Così, Free, Led Zeppelin, Patto e James Gang diventano sempre di più una “materia” adatta anche a chi magari certe sonorità le ha conosciute solo tramite Rival Sons, Wolfmother e The Temperance Movement, dimostrando ancora una volta come si possa avere il cuore saldamente legato ai “classici” e i piedi ben piantati nel presente del
rock n’ roll.
Il cantato in madrelingua e certe suggestive sfumature armoniche aggiungono la nobile effige de Il Balletto Di Bronzo alla galleria delle influenze, allettando chi ritiene (ed io sono tra questi, se non si era capito …) che la migliore stagione del “pop italiano” rappresenti un’eredità meritevole di essere ricordata e tramandata, soprattutto se poi sono creatività e forza espressiva a contraddistinguere in modo sostanziale l’intera esposizione musicale.
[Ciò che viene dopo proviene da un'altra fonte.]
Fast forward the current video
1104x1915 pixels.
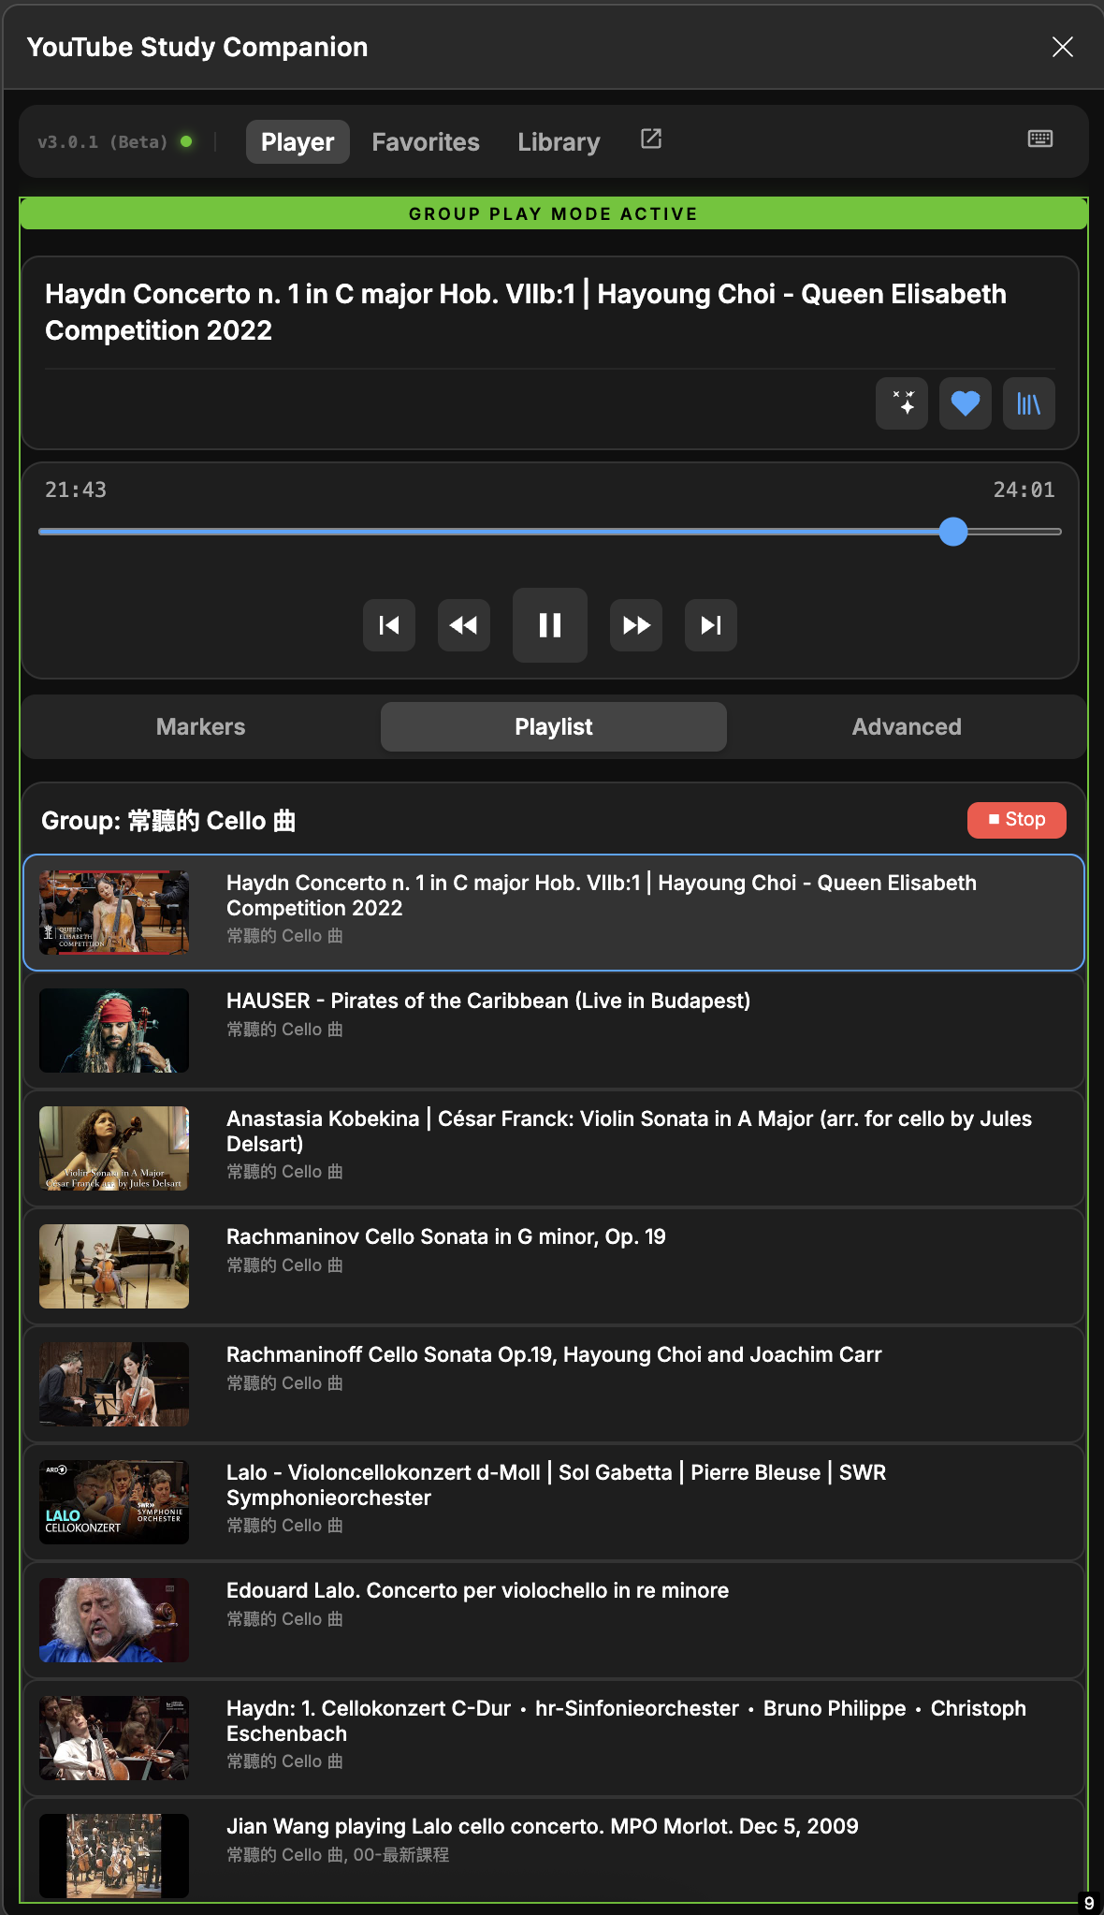point(636,625)
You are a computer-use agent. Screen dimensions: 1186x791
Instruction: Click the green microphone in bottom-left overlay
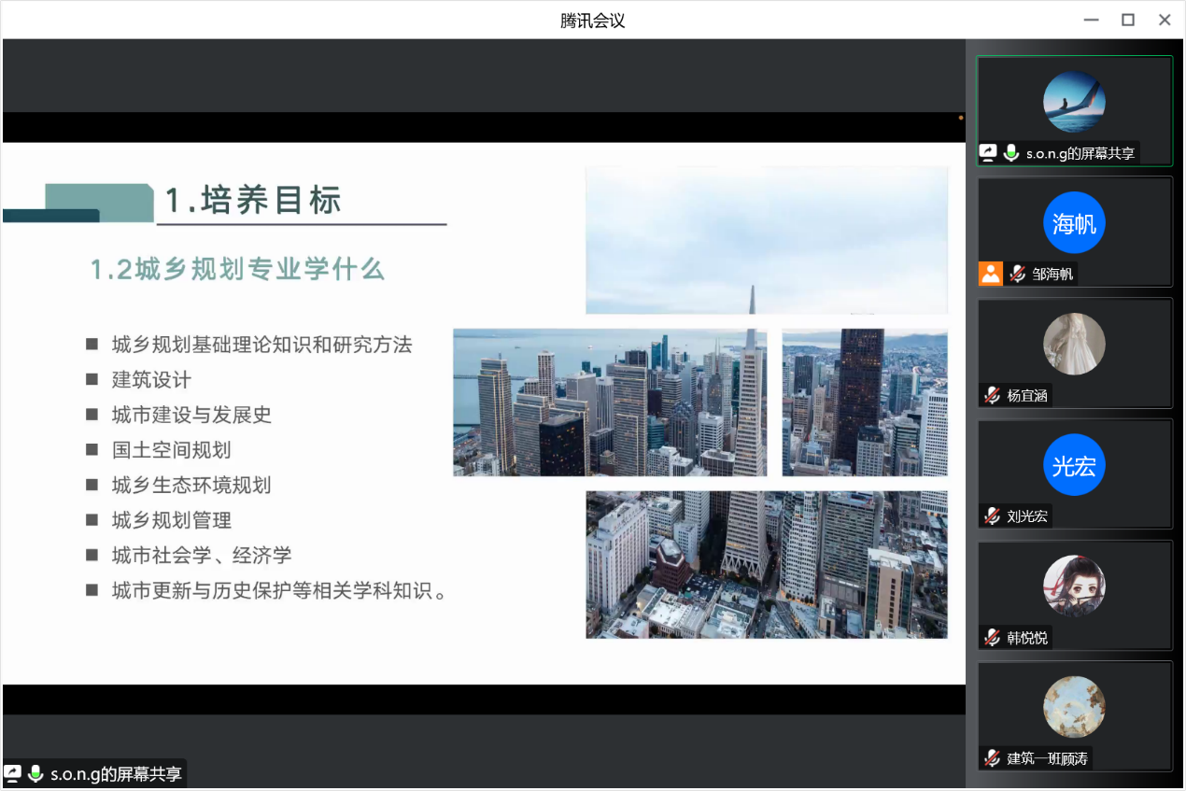coord(36,773)
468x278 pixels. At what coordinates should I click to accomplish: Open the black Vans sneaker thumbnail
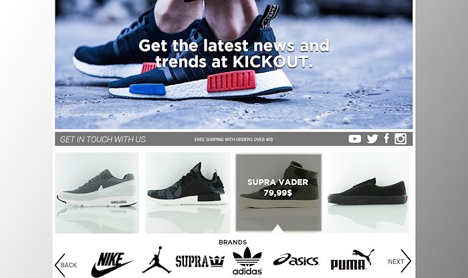click(367, 192)
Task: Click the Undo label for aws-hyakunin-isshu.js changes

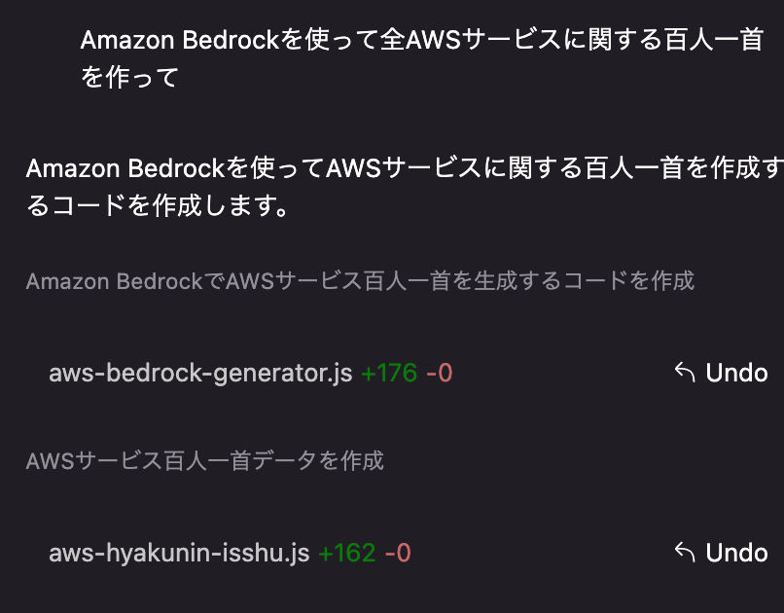Action: (x=736, y=553)
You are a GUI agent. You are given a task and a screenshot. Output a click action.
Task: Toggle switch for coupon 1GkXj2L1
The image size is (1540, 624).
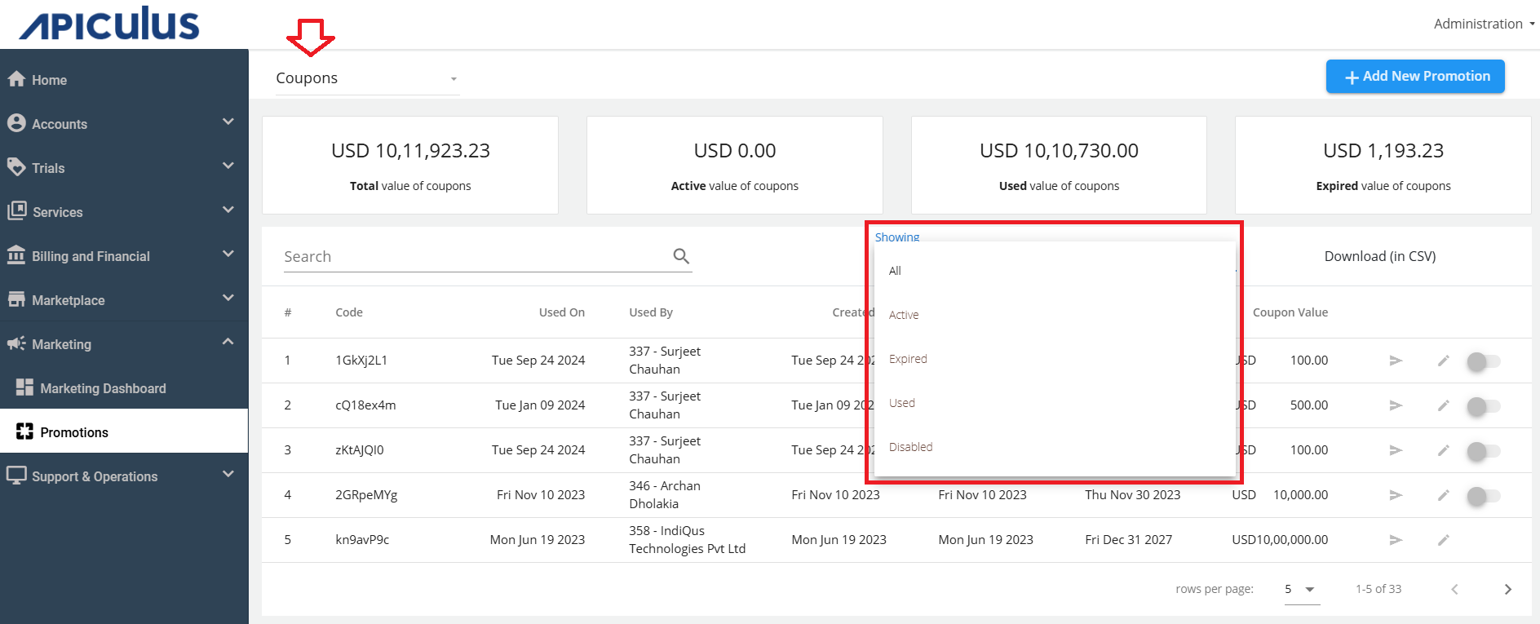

La presenza di due bassi (usati contemporaneamente … plauso speciale a quello di
AleAlle, spesso anche solista) e di una rigogliosa batteria (e qui i complimenti vanno a
Todaro, eccellente anche in veste di
backing vocalist) contribuisce a costruire un
groove pressoché incessante, pilotato, e l’ho già sottolineato, da un enorme lavoro chitarristico, fatto di esecuzioni ficcanti e sensibili, rispettose della tradizione e ciononostante parecchio eclettiche.
Dulcis in fundo, la voce di
Diego, una “roba” che arriva più dall’anima che dai polmoni, che è calda e densa, sa di “antico” e ciononostante non è per nulla banale, che seduce, vibra e interloquisce con l’astante attraverso il suo timbro pastoso e fluido, impegnato a raccontare storie veraci e poetiche, anche quando si tratta di esplorare il versante più “carnale” delle esperienze umane.
Le fluttuazioni di “
Ossessione”, le ambientazioni liquide di “
Pulsazioni”, la granitica catarsi di “
Libero”, e poi ancora le atmosfere avvolgenti e astratte concesse al “
Danzatore nel lurido banco dei pegni”, il magnetismo immediato di “
Babilonia della psiche” e l’avvincente vaporosità acida di “
Giorni perduti” sono le nitide istantanee di uno spirito artistico in grado di rielaborare la “storia” della musica senza intenti fastidiosamente “nostalgici”, celebrando in maniera comunicativa e intraprendente il suo valore universale.
L’ultima annotazione la riservo agli eventuali “addetti ai lavori” all'ascolto … “
Il Tusco feat. Luke Smith” al momento in cui scrivo aspetta un patrocinio discografico che possa aiutarlo a ottenere una sacrosanta “visibilità” … mi auguro davvero non si tratti di una lunga attesa.